El ente se mueve, deslizándose por la dimensión neutra de los fantasmas con los movimientos ávidos de un depredador. Busca, rastrea. La imagen de un adolescente le obsesiona.
No ha olvidado sus facciones suaves, tímidas, aunque han transcurrido meses desde que se vieron por última vez. Lo necesita. Pero no lo encuentra.
Recorre túneles oscuros, vías abiertas en la región desconocida donde merodean los espíritus hogareños, las almas de aquellos que al morir se quedaron anclados al mundo de los vivos por algo pendiente, algo que les impide descansar en paz.
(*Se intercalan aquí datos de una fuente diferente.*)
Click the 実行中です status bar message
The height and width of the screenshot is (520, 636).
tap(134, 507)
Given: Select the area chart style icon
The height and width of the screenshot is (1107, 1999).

Él es una criatura distinta, de naturaleza maligna, liberada por las circunstancias en aquel entorno inerte donde apenas puede dar rienda suelta a sus sanguinarios instintos. Y no está dispuesto a pasarse la eternidad vagando por esa red de galerías como una sombra de los vivos. Por eso escudriña en esa otra realidad a la que no pertenece, aquella poblada por corazones que todavía palpitan.
Busca al Viajero con ansiedad. Ha rastreado ya buena parte de la ciudad donde sabe que habita, París, surgiendo furtivamente desde la otra dimensión.
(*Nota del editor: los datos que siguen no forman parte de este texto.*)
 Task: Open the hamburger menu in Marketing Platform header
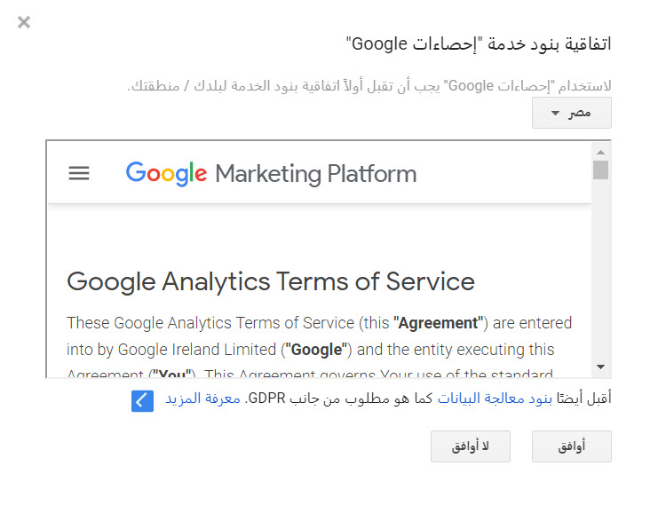click(x=79, y=173)
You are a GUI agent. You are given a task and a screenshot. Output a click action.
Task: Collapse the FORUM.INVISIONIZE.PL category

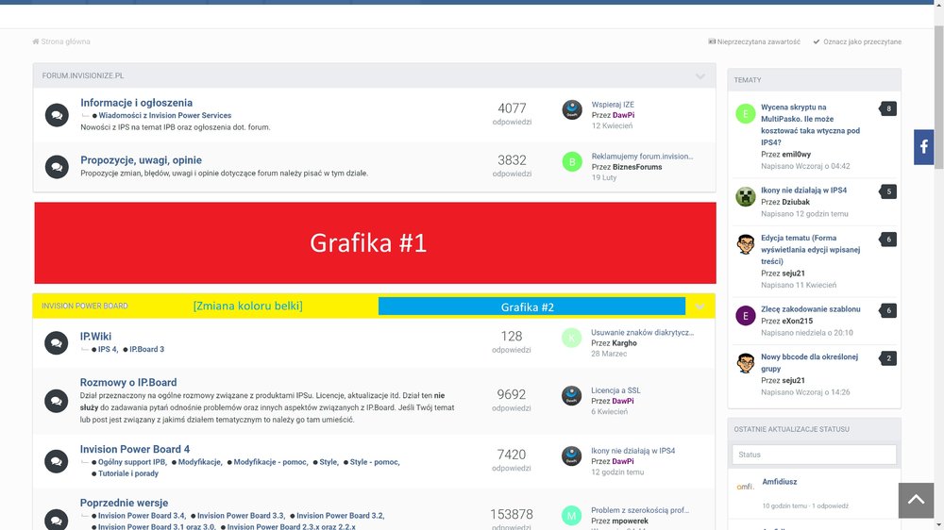click(700, 76)
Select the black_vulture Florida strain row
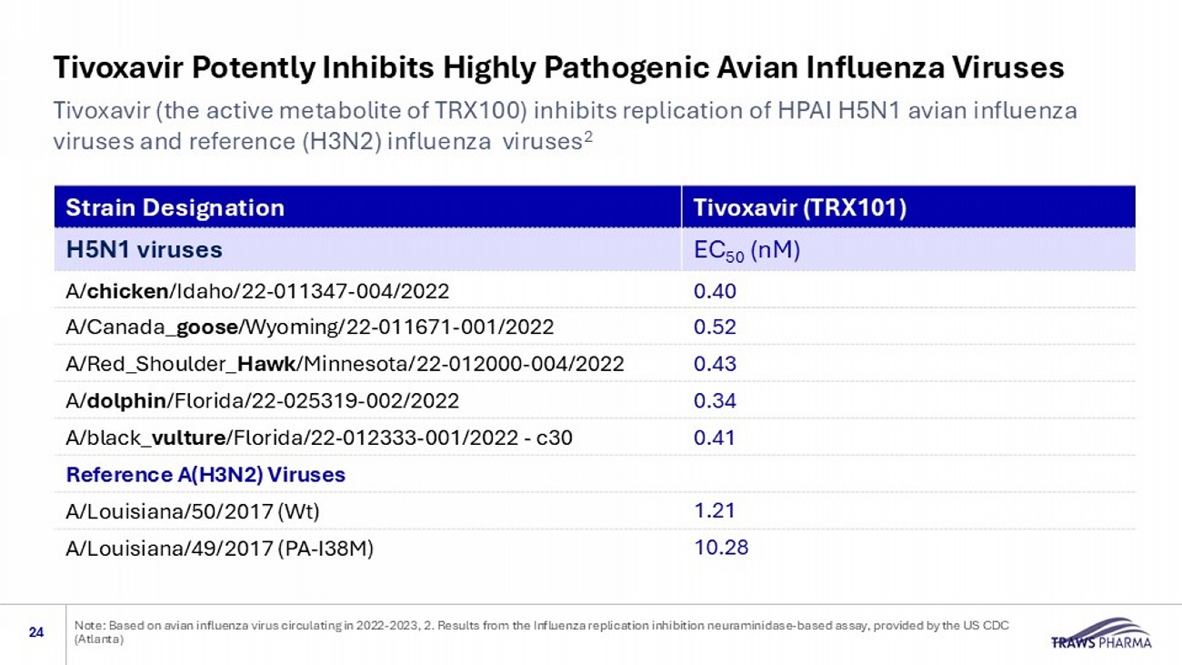 [319, 438]
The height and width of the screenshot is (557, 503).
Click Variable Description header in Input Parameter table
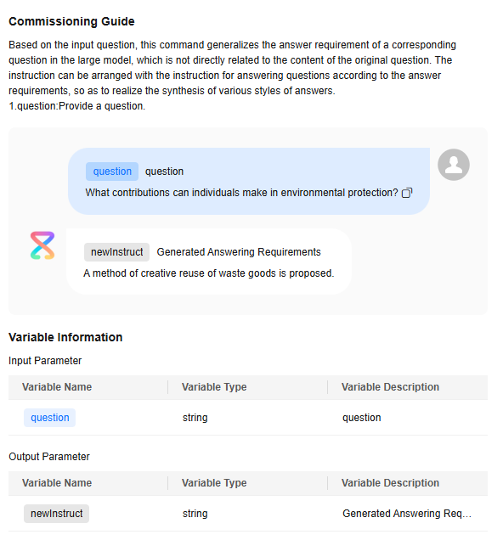[x=390, y=387]
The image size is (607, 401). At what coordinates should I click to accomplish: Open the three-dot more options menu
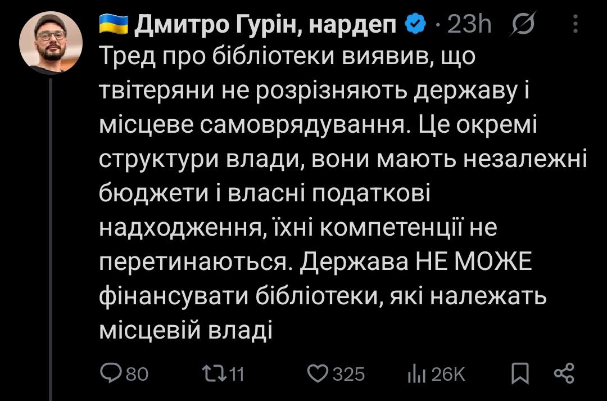[576, 24]
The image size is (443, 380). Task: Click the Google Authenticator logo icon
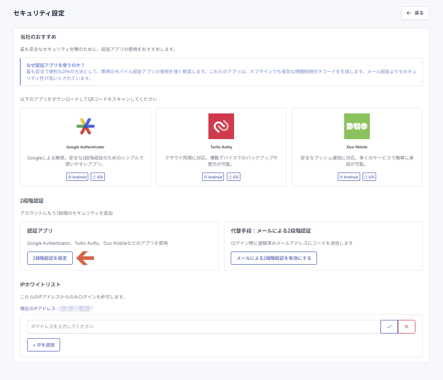click(x=85, y=126)
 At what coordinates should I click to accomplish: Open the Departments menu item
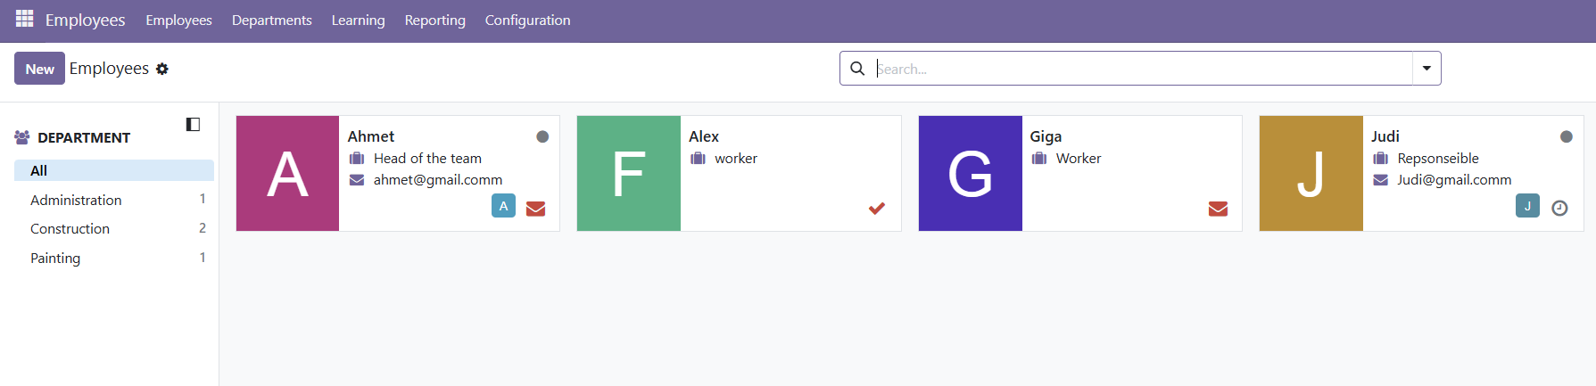(x=271, y=20)
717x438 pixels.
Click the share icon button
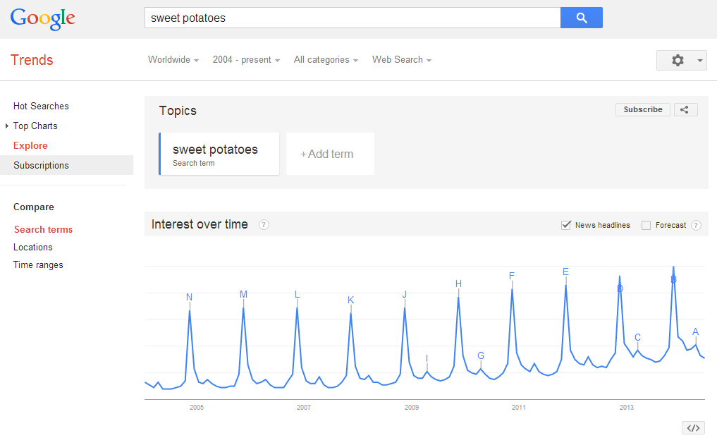tap(685, 110)
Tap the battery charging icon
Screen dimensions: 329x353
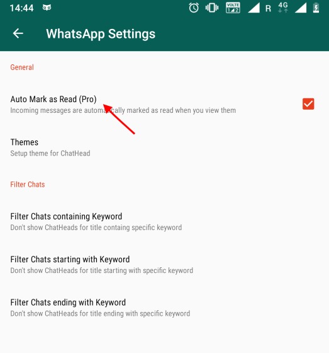[x=316, y=8]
El ente avanza por esos corredores en tinieblas salpicados de tenues destellos, brillos que advierten de accesos al mundo de los vivos a través de espejos. Se aproxima a esas islas resplandecientes desde la zona oscura y se asoma al otro lado de aquellas fronteras de cristal enmarcado.
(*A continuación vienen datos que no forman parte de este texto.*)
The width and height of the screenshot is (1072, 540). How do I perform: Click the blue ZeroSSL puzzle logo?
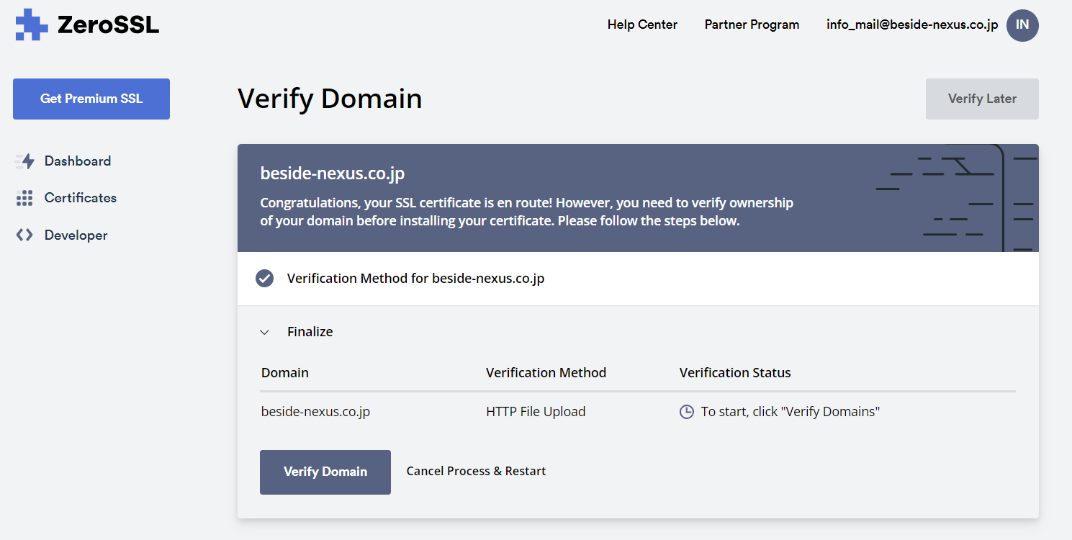pos(31,24)
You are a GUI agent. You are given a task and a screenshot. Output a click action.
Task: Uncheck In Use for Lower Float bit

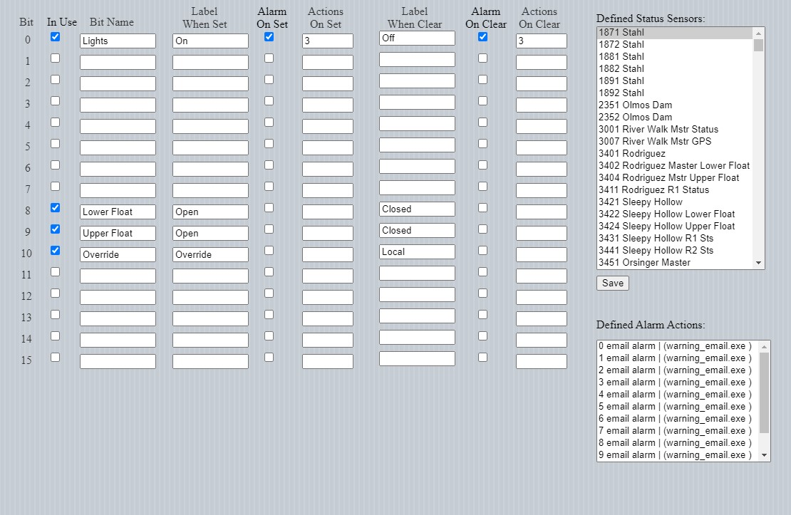click(x=55, y=208)
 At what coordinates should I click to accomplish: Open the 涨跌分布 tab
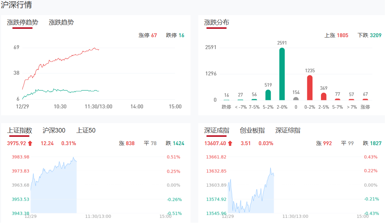click(x=217, y=22)
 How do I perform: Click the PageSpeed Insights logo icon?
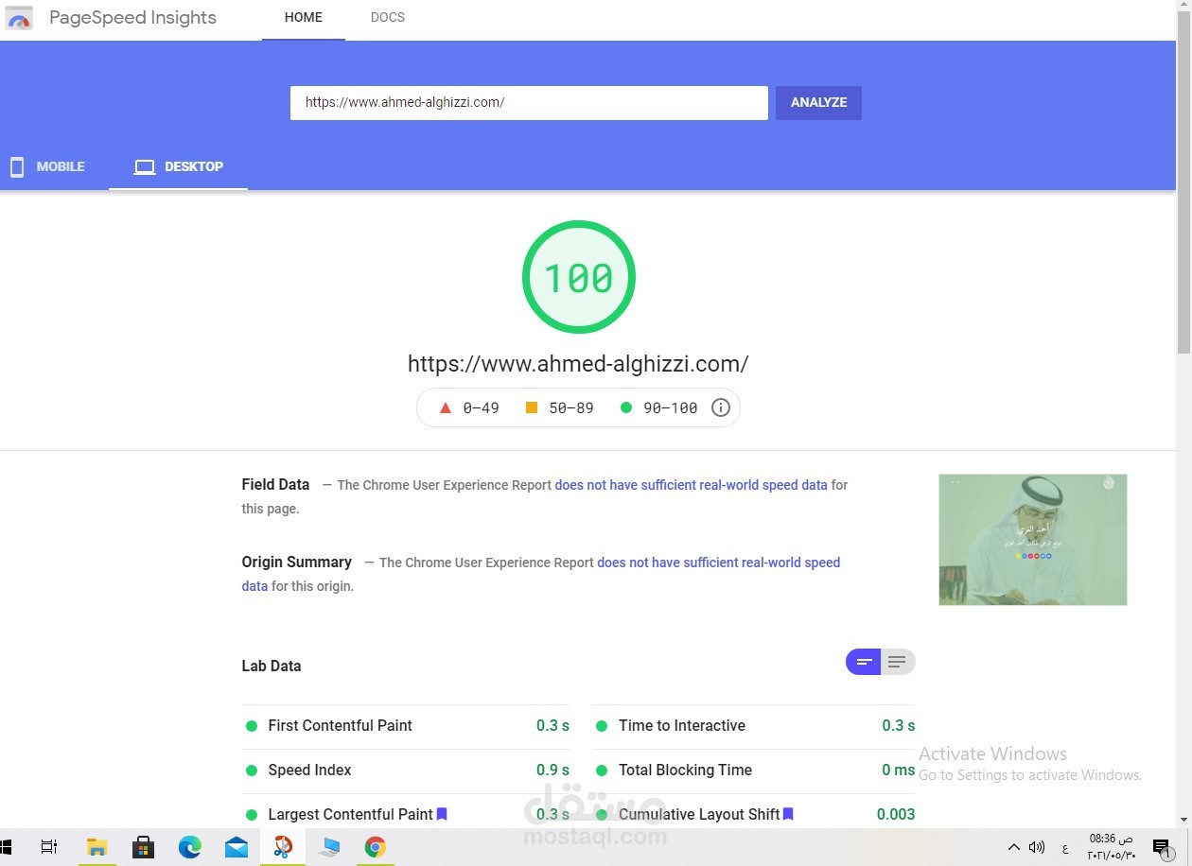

Espía. Atisba inofensivas escenas domésticas, habitaciones vacías, pasillos irregulares de viejas casas parisinas. De vez en cuando, travieso, interfiere en esa realidad de los vivos. Pero se reserva su auténtica capacidad de hacer daño. Necesita hallar al Viajero. Cuanto antes.
Abandona su posición frente a un espejo y retorna a la penumbra de la región de los fantasmas hogareños. Ninguno se cruza con él, le tienen miedo. Se ocultan a su paso.
Hacen bien.
El ente es un ser condenado que ha escapado de momento a su sentencia eterna. Alimenta odio y apetito. Constituye en sí mismo una prolongación del Mal, que llega desde tierras de oscuridad abisal de donde nadie vuelve.
Se detiene atraído por el siguiente resplandor que anuncia otro acceso al mundo de los vivos. Husmea, impaciente. Se aproxima hasta aquel nuevo espejo y se inclina sobre él, sus ojos perversos examinan el panorama al otro lado.
Y entonces lo ve. Distingue a su presa, lo reconoce cepillándose los dientes en el cuarto de baño al que comunica aquel cristal. Es el Viajero, sin duda. Por fin ha localizado su domicilio, por fin ha dado con él.
El ente esboza una sonrisa aviesa mientras sus miradas se cruzan a una distancia muy corta —el ser maligno casi percibe su aliento—, aunque el chico no se percata de nada; tan solo mira su propio reflejo en el espejo y, sin sospechar lo que acecha al otro lado, deposita el cepillo en un vaso y se enjuaga.
Se oye correr el agua del grifo, la vibración ronca de una cañería. La criatura demoníaca alarga un brazo, regodeándose en el encuentro, como si se dispusiese a acariciar el pelo del muchacho que ahora se inclina sobre el lavabo. El ente detiene su mano de dedos retorcidos, no atraviesa la plancha de vidrio que los separa; todavía no.
Prefiere esperar. Ahora ya no hay prisa.
Tras meses de búsqueda, puede aguardar unas horas…
El ente se relame. Finalmente, el Viajero va a ser suyo.